Water by Deepa Mehta- A Review


Water by Deepa Mehta- A Review

Water is the final film in a trilogy by director Deepa Mehta after the films Fire and Earth. The film focuses on the denial of the Hindu widows by their community and their miserable condition in the 1939 in the holy city of Varanasi (Benares), popularly called Vrindavan .

          The film Water is set in the backdrop of the British rule in India in the 1939.The common practice at this time was the marriage of younger girls to older men .The girl child was a burden and the sooner she is married off the better. The eight year old little girl, Chuyia (acted by Sarla Kariyawasam) was married off for financial reason to an old man who naturally died leaving her a widow. She is supposed to live her whole life in renunciation worshipping and singing hymns (bhajans) to make amends for the sinful works (Karma) of her previous life for which supposedly her husband died but in reality they relieved their family from financial and emotional burdens. The film portrays fourteen widows of different age living together in a small, ramshackle two-storied house built around a central courtyard. The main dominant character in the film who rules this ashram is Madhumati (played by Manorama), a well built haughty widow in her 70’s.She is assisted by the pimp Gulabi(played by Raghuvir Yadav) who is a eunuch and supplies  ganja, a kind of narcotic to Madumati and also updates her of  the gossips and also accompanies Kalyani, the second youngest and the most beautiful  having long hair, crossing the waters for prostitution.
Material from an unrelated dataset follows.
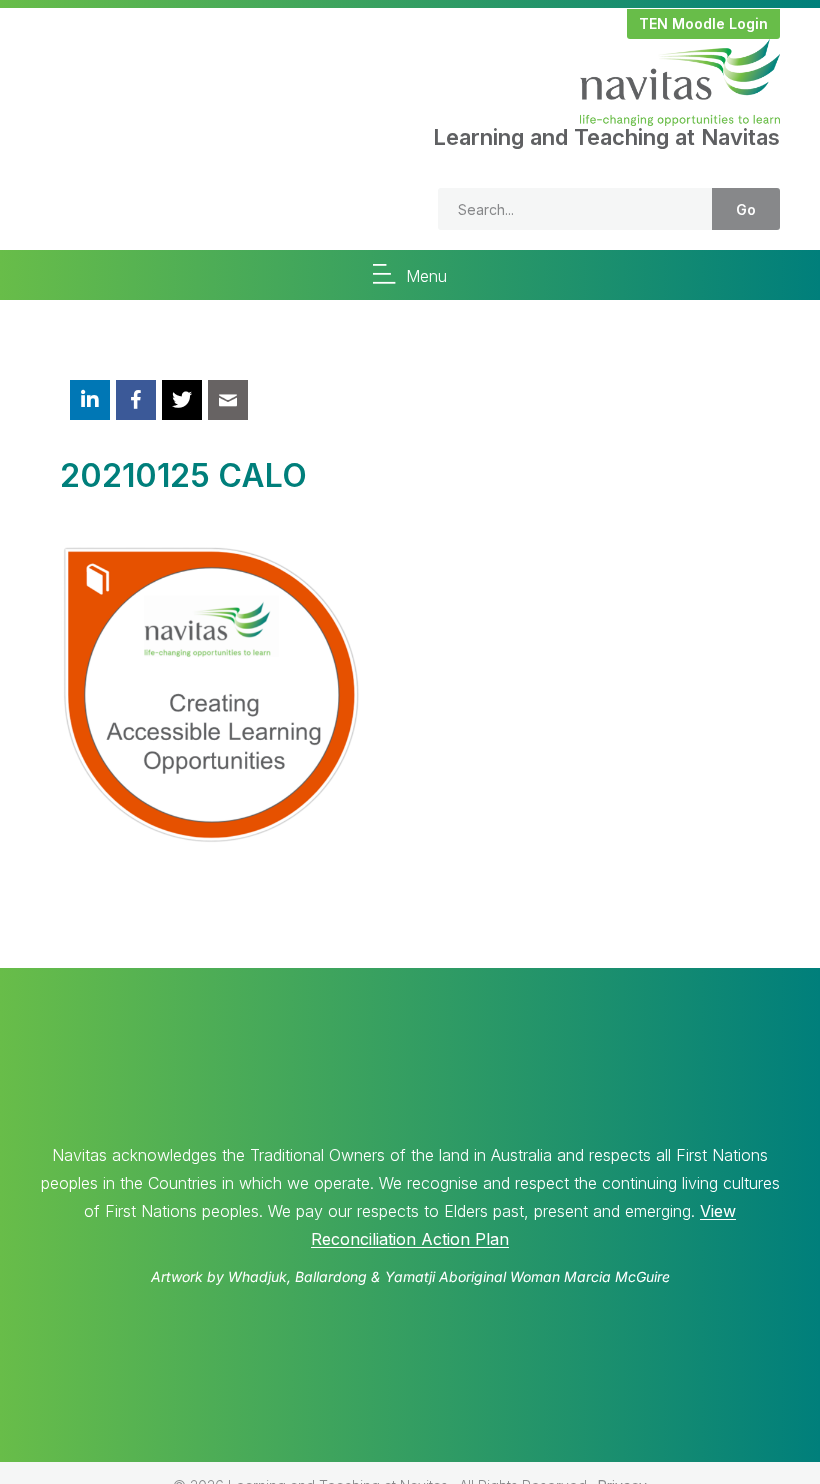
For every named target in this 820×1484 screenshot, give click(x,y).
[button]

She is forced to do so to support the ashram. Shakuntala(played by Seema Biswas) is an inscrutable character and one of the few of the literates. She gets intellectual knowledge and understanding from a priest Sadananda, (played by Khulbhusan Kharbanda) whom she secretly loved and felt guilty at heart. Chuiya plays a very important role in the film and the widows see in her the children they once were and also think of their child that they will never have. Shakuntala devoted to religious rituals develops motherly feelings seeing Chuiya. Although she tries to guide Chuiya to follow the ways of the widows but stops to questions her options whether the small girl will also have to live like her, a life of subjugation and repression.